5 - Queríamos pedir-lhe que escolha um acontecimento recente, ou um tema atual, podendo ambos ser de âmbito nacional ou internacional. Apresente-nos esse acontecimento ou tema, explique as razões da sua escolha, e comente-o, tendo em conta em particular a sua perspetiva e análise como geógrafo.

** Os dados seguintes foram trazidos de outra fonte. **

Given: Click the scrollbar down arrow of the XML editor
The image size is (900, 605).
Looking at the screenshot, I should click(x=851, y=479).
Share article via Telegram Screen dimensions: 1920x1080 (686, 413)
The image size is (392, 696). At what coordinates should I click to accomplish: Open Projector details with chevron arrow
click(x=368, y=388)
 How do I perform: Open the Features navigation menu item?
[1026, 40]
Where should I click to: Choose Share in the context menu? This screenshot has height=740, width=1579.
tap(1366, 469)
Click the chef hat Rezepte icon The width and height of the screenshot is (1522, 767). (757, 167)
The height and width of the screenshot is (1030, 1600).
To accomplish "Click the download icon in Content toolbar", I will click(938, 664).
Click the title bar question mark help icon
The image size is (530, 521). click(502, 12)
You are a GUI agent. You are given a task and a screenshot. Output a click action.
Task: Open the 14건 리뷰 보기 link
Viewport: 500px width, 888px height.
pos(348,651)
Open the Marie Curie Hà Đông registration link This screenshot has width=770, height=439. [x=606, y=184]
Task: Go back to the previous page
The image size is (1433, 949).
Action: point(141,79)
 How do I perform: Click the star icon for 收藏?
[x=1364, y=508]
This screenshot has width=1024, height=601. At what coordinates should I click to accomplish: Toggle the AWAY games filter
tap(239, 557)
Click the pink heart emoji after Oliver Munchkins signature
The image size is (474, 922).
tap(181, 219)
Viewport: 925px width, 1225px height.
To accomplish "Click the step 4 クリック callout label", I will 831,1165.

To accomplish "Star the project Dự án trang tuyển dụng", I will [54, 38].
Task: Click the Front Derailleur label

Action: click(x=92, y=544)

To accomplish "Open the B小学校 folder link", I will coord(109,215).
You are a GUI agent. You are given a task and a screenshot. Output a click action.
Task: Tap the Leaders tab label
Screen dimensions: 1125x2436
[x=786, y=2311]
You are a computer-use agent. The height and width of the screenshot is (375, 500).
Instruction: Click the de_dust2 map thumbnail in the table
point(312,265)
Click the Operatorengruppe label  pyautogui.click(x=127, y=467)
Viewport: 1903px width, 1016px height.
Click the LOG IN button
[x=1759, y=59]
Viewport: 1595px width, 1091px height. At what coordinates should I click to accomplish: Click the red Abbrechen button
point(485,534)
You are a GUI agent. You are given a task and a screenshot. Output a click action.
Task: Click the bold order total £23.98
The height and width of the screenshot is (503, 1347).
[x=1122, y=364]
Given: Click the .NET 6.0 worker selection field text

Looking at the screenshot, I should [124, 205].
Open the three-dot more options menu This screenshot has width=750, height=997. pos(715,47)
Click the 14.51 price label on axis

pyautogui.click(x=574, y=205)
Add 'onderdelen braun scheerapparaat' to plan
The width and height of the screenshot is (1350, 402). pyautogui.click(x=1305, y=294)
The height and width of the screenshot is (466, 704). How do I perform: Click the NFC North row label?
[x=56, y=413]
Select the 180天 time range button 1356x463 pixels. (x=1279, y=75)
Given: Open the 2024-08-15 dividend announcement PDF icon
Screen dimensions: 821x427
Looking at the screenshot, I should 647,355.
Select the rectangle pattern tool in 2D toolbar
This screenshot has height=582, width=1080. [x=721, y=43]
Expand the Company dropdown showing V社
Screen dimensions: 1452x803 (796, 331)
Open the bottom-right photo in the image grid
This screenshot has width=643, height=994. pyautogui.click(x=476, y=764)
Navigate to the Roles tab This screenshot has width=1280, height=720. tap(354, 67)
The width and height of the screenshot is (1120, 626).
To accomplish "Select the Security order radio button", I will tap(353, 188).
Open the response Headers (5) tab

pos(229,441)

Vamos falar do caso do Prédio Coutinho, em Viana. Um ótimo exemplo para discutirmos, de forma breve, a perspetiva humana e social da Geografia. Para contextualizar, a Câmara Municipal de Viana do Castelo, no âmbito do programa Polis, pretende a demolição do Prédio Coutinho para dar lugar à construção de um novo mercado municipal (que atualmente encontra-se numa zona mais periférica). Este planeamento e intenção de demolição do prédio teve início no ano 2000, e tem se prolongado até a data por motivos de resistência de alguns moradores. Uma vez que já se passaram 19 anos e fase final do processo, a Câmara Municipal não conseguiu fazer com que os todos moradores deixem o prédio, se calhar é porque está a falhar alguma coisa! Pergunto-me até que ponto se fez uso de ferramentas das ciências sociais para enquadrar e gerir as expectativas   dos moradores neste processo. Mais uma vez, vemos soluções de engenharia  a imporem-se como soluções, neste caso, demolir o prédio e fazer um mercado municipal, mas as pessoas e os seus problemas? Outro processo que, no meu entender, apresenta o mesmo tipo fragilidade, consiste gestão da “erosão da costa portuguesa” e os risco que lhe estão associados em particular na gestão da ocupação pela população. De um modo prático, tenta-se resolver atirando algumas “predas para o mar”, no caso, para além de pedras e betão, alguma centenas de milhares toneladas de areia, no entanto, existe um trabalho que também é, na minha opinião, mais importante e que passa por sensibilizar as pessoas no sentido de perceberem que correm riscos ao permanecerem onde estão. Neste sentido, é necessário reconhecer a importância de apurar melhor como gerir estas situações, de saber lidar com as pessoas, o melhor modo de comunicar com as mesmas e sensibilizá-las para as consequências da sua resistência ou práticas que as expõem aos riscos (ocupação de determinadas áreas do litoral). A geografia, como uma ciências social, pode e deve debruçar-se também sobre estes aspetos, por essa razão, deveria ter um papel de maior relevo quando verificamos conflito entre as pessoas e a forma como estas gerem o meio e os seus recursos.. 

6 - Que lugar recomendaria para saída de campo em Portugal? Porquê?
Serra da Cabreira – Vieira do Minho. São vários os motivos que me levam a esta recomendação: Em primeiro lugar, da Serra da Cabreira conseguimos ir ao Gerês sem ir ao Gerês (não necessitamos de apanhar as filas de trânsito). Segundo, é possível visitar o Minho já com o olho sobre o Trás-os-Montes. Em terceiro lugar, temos a possibilidade de ver um Círculo Glaciar. Quarto, o resultado de algumas décadas de incêndios florestais e áreas não geridas pelo estado português. E por último, mas não menos importante, do alto do Talefe é possível apreciar o som do vento nas eólicas ou espreitar o Vale do Cávado e suas albufeiras. A diversidade de cores, espaços e texturas conferem a este local uma multiplicidade de paisagens que o tornam singular e muito característico. Sem dúvida, um lugar a conhecer e explorar.